Robert E. Cooper, Jr., Attorney General and Reporter; J. Ross Dyer, Senior Counsel; Amy P. Weirich, District Attorney General; and Colin A. Campbell and Tracye N. Jones, Assistant District Attorneys General, for the appellee, State of Tennessee.

OPINION FACTUAL BACKGROUND

In the late evening hours of November 7, 2008, fifty-five-year-old John Baker, the victim, was sitting at the desk in the office of his Shelby County home when he was killed by a stray bullet that pierced the window and struck him in the back of the head. The victim’s home was located on the corner of Foyle Way and Foyle Cove East in Memphis. On February 5, 2009, a Shelby County grand jury charged the Defendant and his co- defendant, Kenneth Spencer, with the first-degree murder of the victim. See Tenn. Code Ann. § 39-13-202. Their cases were later severed, and the Defendant proceeded to trial in May 2011.
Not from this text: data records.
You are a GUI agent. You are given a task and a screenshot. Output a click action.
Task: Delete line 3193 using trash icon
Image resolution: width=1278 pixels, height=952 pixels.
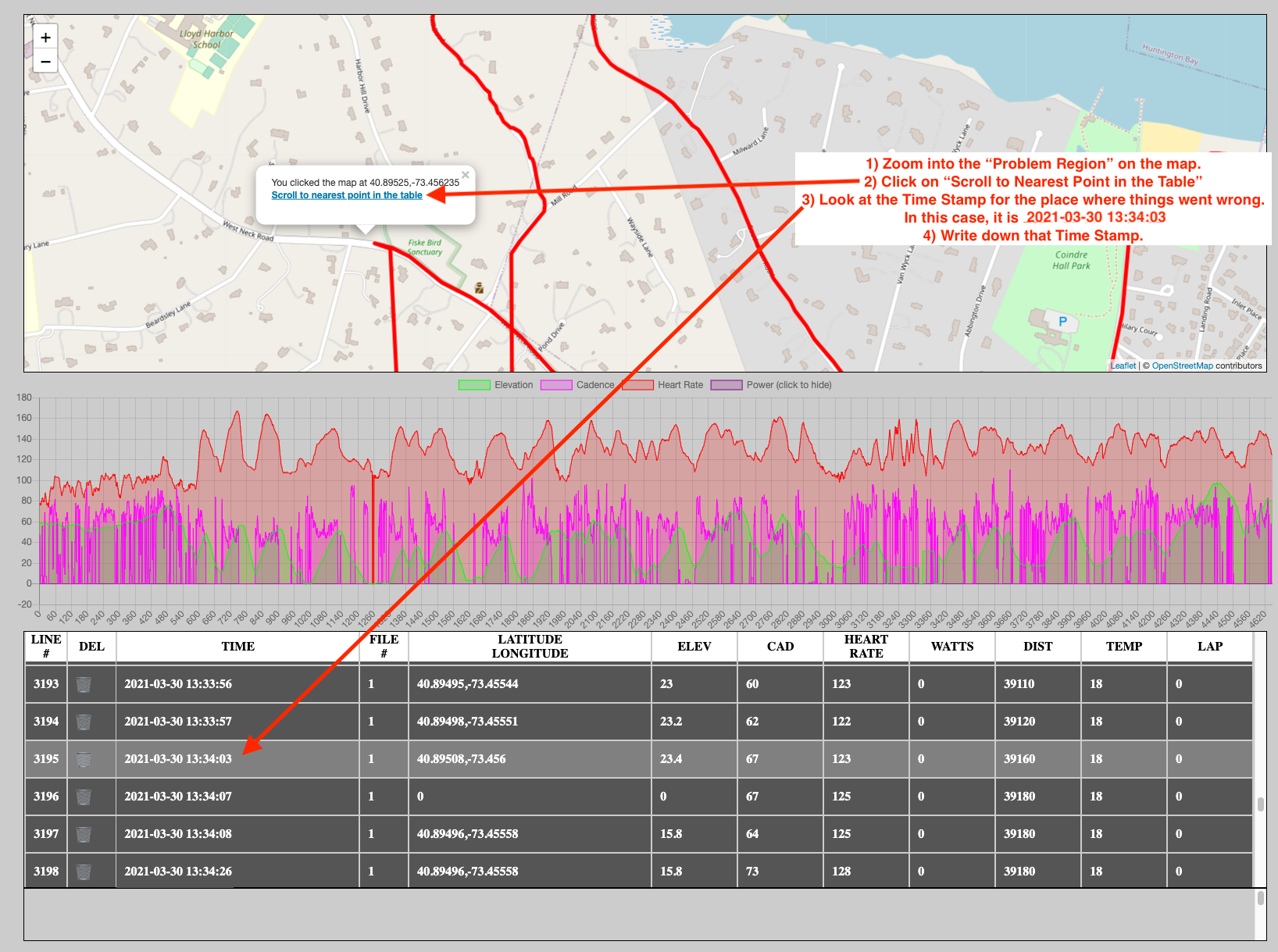84,684
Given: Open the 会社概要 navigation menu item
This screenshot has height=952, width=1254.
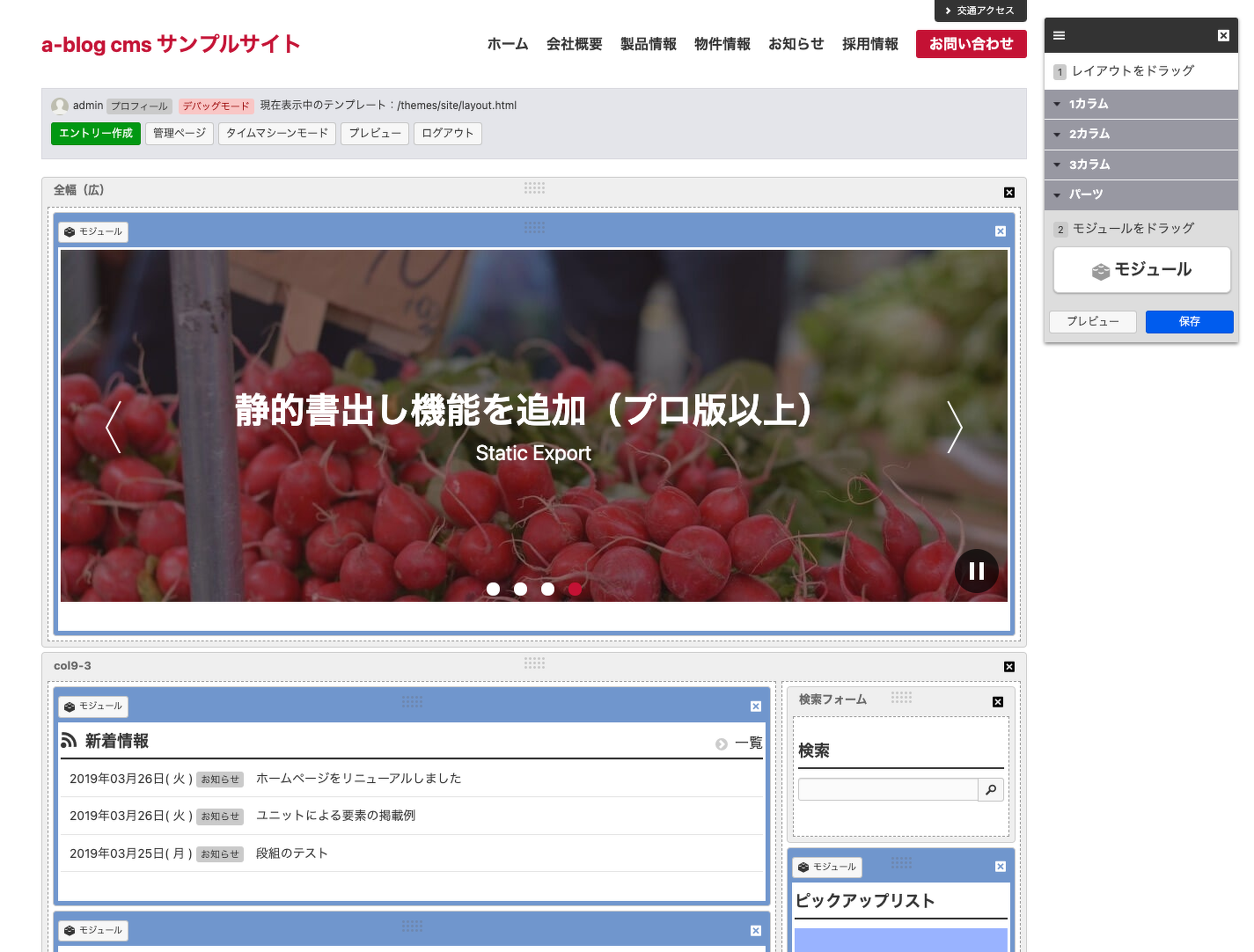Looking at the screenshot, I should (574, 44).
The evidence at the Defendant’s trial revealed the following facts. On October 31, 2008, just a week prior to this incident, the Defendant and his co-defendant had been involved in an earlier shooting with the victim’s young neighbor, Arsenio Delk. Delk testified that he and his friends were at a crowded Halloween party that was being held in a neighborhood home, when he and Spencer were involved in an altercation. According to Delk, he “accidentally bumped” into Spencer, and Spencer responded by pulling a gun on him. The group proceeded outside of the home, where the men exchanged words; the Defendant was with Spencer at that time. Next, Spencer “walked up the street . . . to a white truck.” Someone in Spencer’s group turned on the vehicle’s lights, so Delk and his friends could not see. Then Delk’s “partner” called out the Defendant’s name, and shots were fired.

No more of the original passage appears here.